Elizabeth, muito doente, muda-se com os filhos para Richmond, no estado da Virgínia, e a pequena família Poe vai viver em um humilde quarto de pensão de propriedade de uma senhora, Mme. Phillips, assim descrito:  O quarto onde Elizabeth definhava era pequeno e humilde e nada havia para queimar na lareira. Naquele ano, o rio James tinha transbordado, invadindo a parte baixa de Main Street e algumas casas mais distantes; os mosquitos, portanto a malária, pululavam. Não havia outra peça a não ser uma miserável cama munida de uma enxerga, um ou dois cobertores, cedidos por Mme. Phillips, uma ou duas cadeiras velhas, e certamente havia uma caminha com rodas para as crianças. O quarto era iluminado à noite por pedaços de velas colocados em garrafas.

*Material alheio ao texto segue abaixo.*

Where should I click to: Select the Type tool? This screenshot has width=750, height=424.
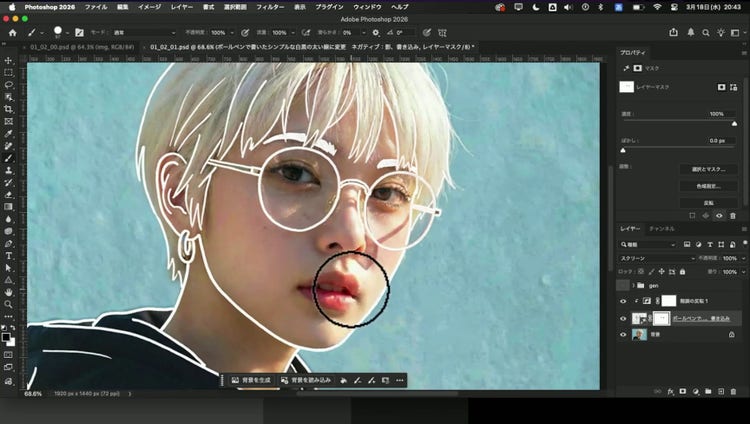click(9, 256)
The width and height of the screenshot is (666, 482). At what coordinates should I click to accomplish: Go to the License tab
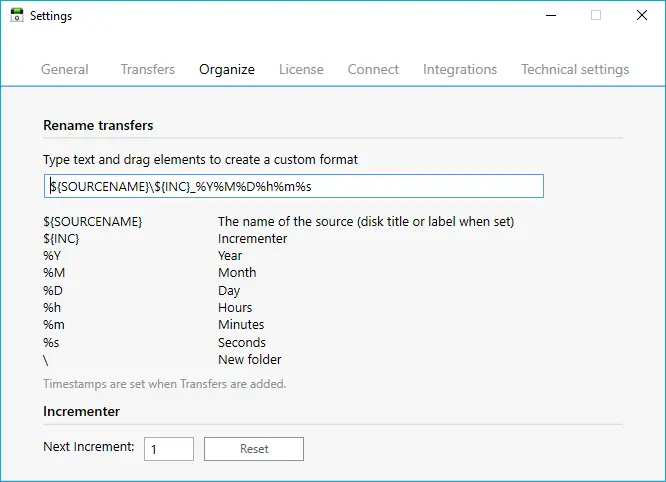(301, 69)
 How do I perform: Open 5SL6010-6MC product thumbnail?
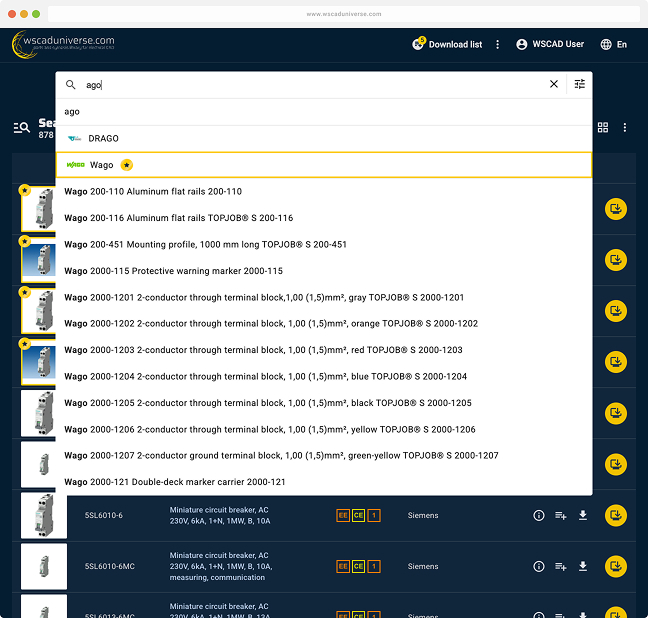tap(44, 566)
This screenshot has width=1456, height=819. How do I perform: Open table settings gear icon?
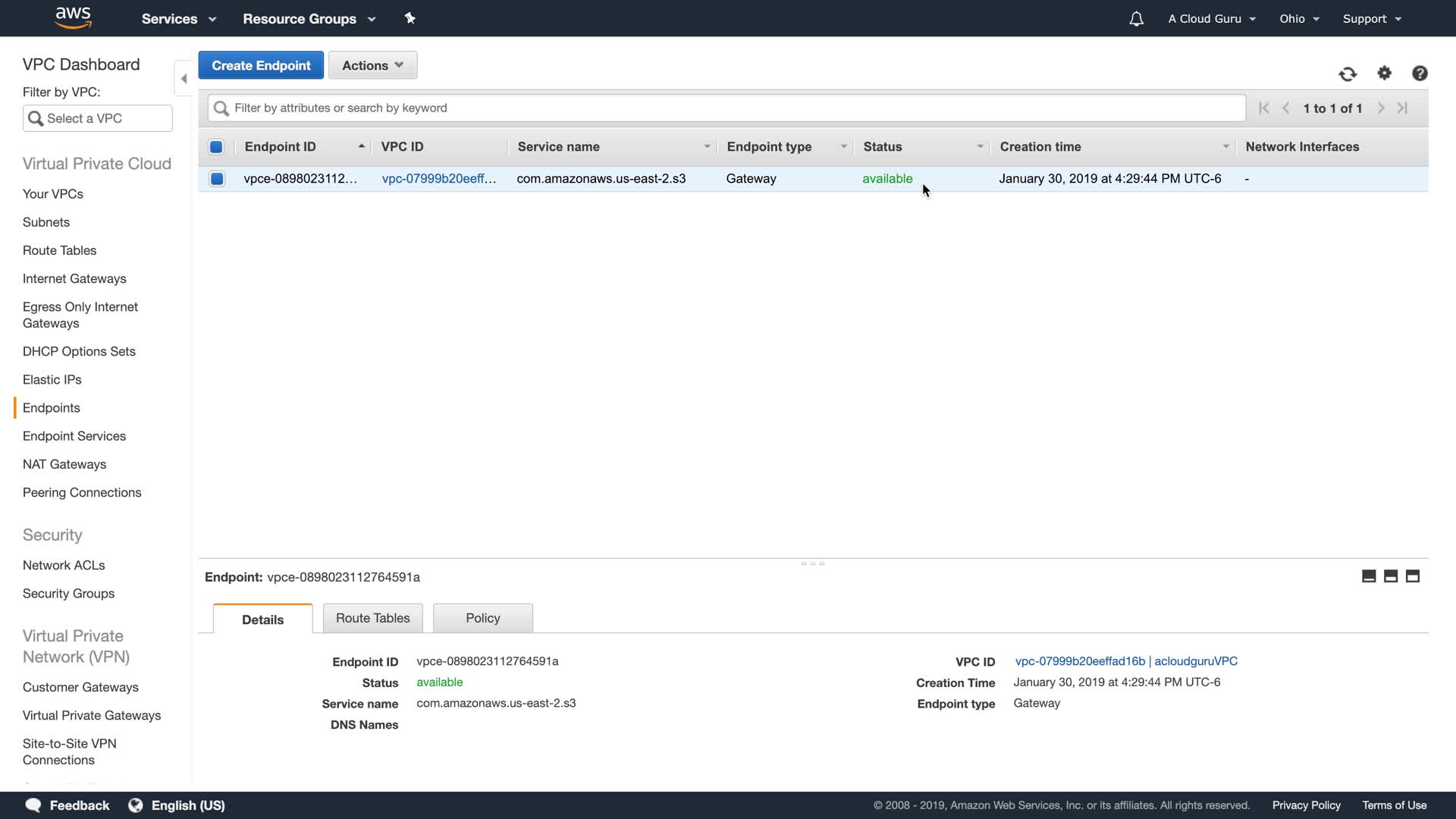(x=1385, y=73)
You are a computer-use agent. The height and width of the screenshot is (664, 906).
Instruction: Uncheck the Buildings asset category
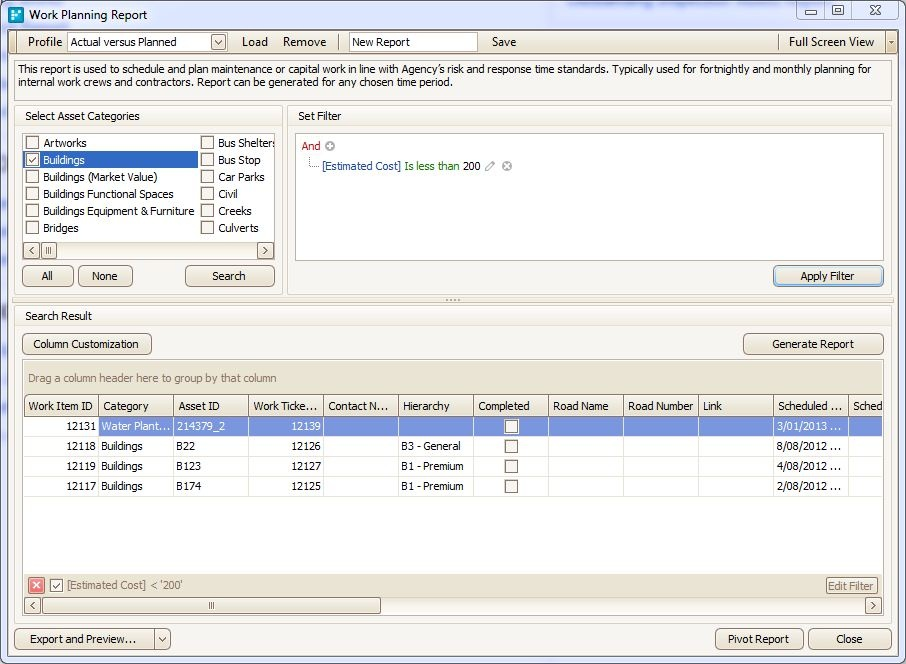[33, 160]
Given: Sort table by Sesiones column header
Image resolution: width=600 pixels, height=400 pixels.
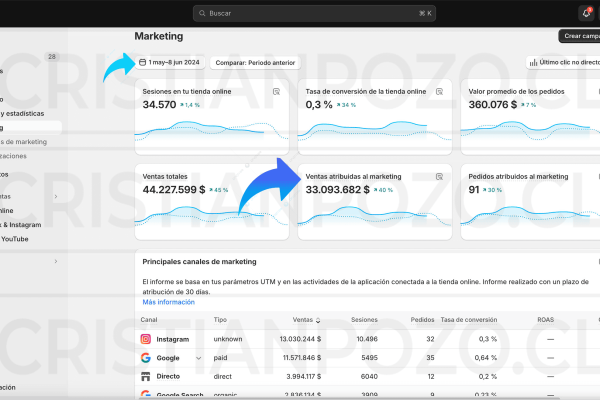Looking at the screenshot, I should point(364,320).
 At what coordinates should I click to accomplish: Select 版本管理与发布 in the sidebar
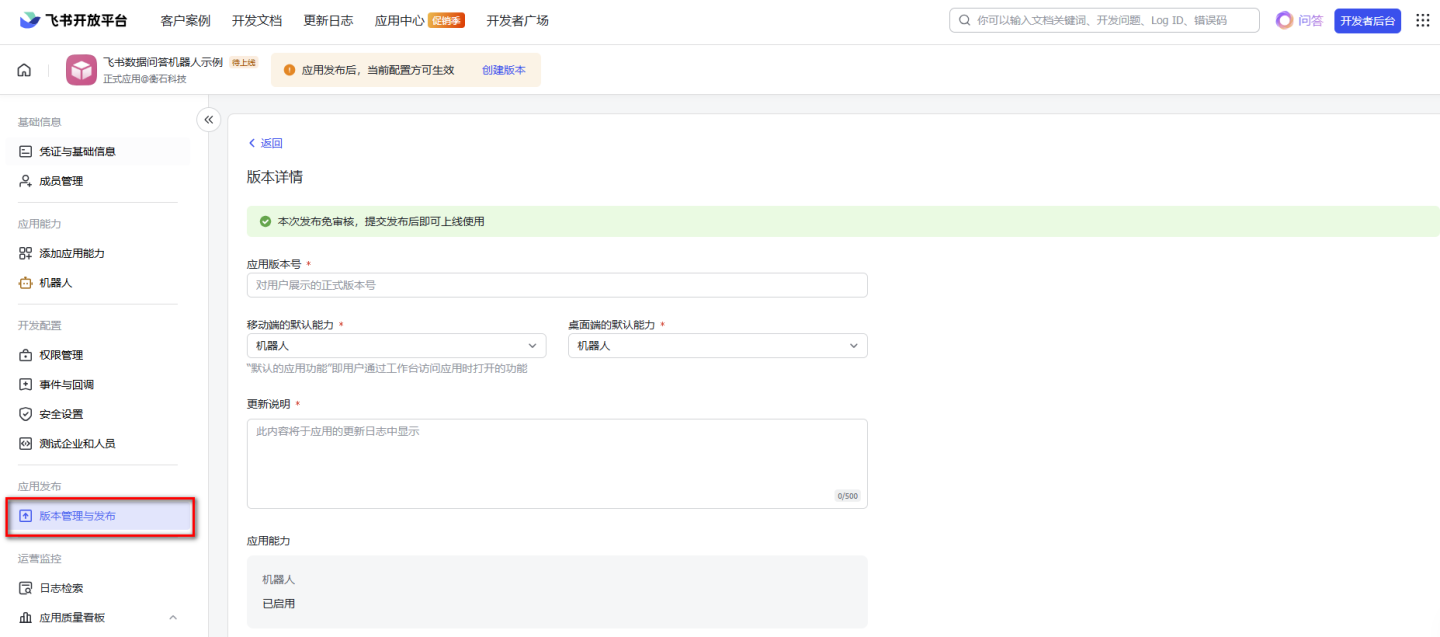tap(77, 516)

Os objetos pessoais da atriz deviam ser os mais modestos: alguns ouropéis de teatro desbotados e sujos, únicos testemunhos de triunfos passados, uma pequena caixa em que Elizabeth guardava suas cartas, e as roupas esfarrapadas das crianças.

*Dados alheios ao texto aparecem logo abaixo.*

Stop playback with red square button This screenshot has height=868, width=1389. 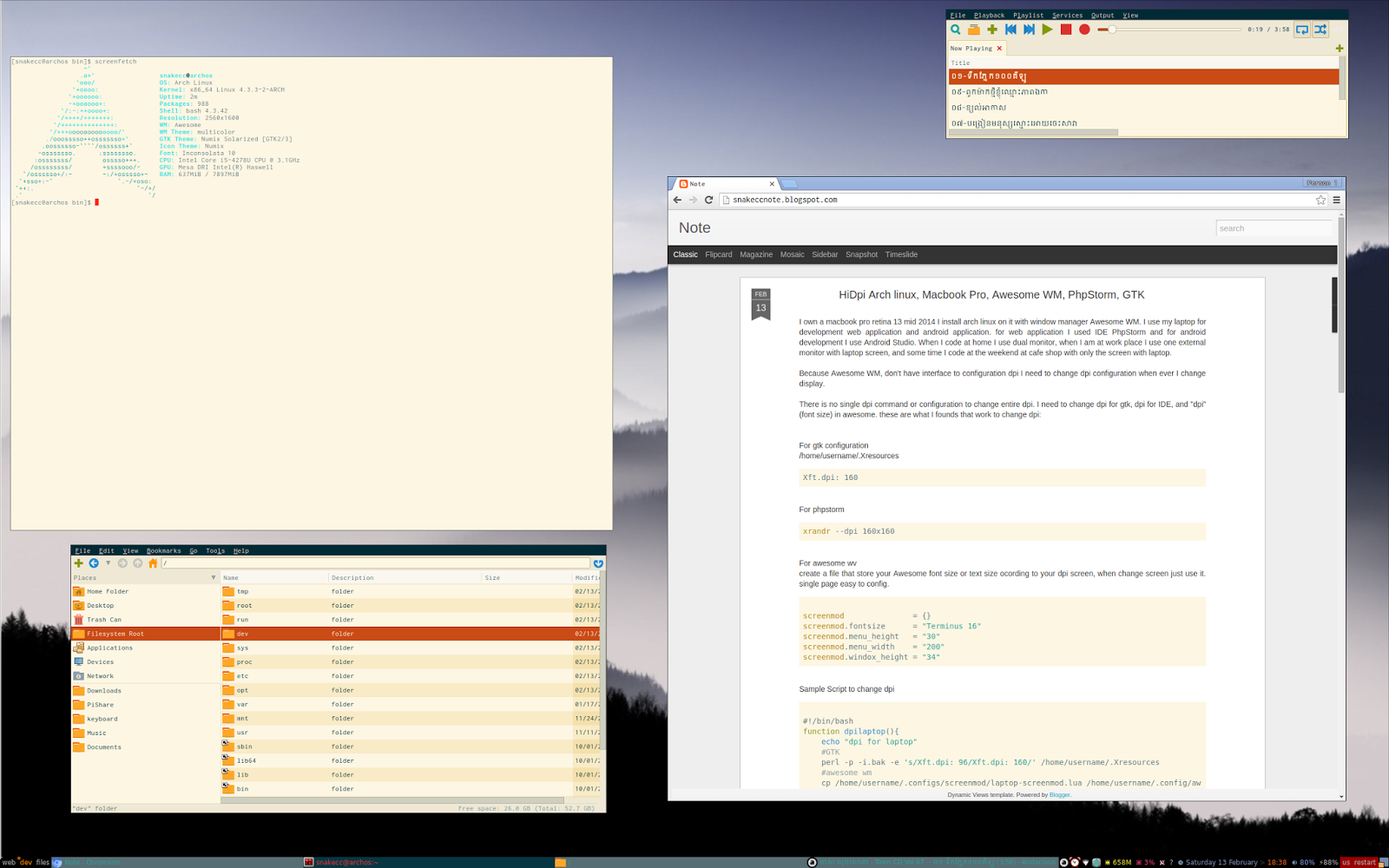[x=1066, y=30]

E foi nesse quadro de desolação e pobreza extrema que o pequeno Edgar Poe viu sua mãe definhar e morrer. Elizabeth morreu em 8 de dezembro de 1811, deixando seus filhos completamente sós e  desamparados, dependentes da caridade alheia. 
Elizabeth Arnold Poe
A morte de Elizabeth marca o fim de uma fase da vida de Poe e a partir desse momento, ele passa a transferir o amor materno para outras mulheres que surgiriam em sua vida. A irmã de Poe, Rosalie, que morreu com idade avançada em um asilo, passou a exercer uma grande influência na vida do poeta, influência essa que se refletirá em quase toda sua obra. Para Poe, Rosalie representa, há um mesmo tempo, a figura materna que ambos não tiveram e a mulher abandonada e sozinha. 
Logo após a morte da mãe, o pequeno Edgar sofre mais uma separação. Sua irmã é levada por um casal, os MacKenzie, e ele vai morar com a Sra. Frances Kelling Valentine Allan, que já o conhecia da pensão de Mme. Phillips e, não tendo filhos, levou-o para viver com ela e o marido, John Allan, em Richmond.
Separar-se da pequena irmã foi mais um grande golpe na vida do escritor que sempre pedia para vê-la.
Rosalie MacKenzieA
Em 1815, a família Allan se muda para a Inglaterra levando o pequeno Edgar, que é deixado numa escola primária de Irvine, Escócia.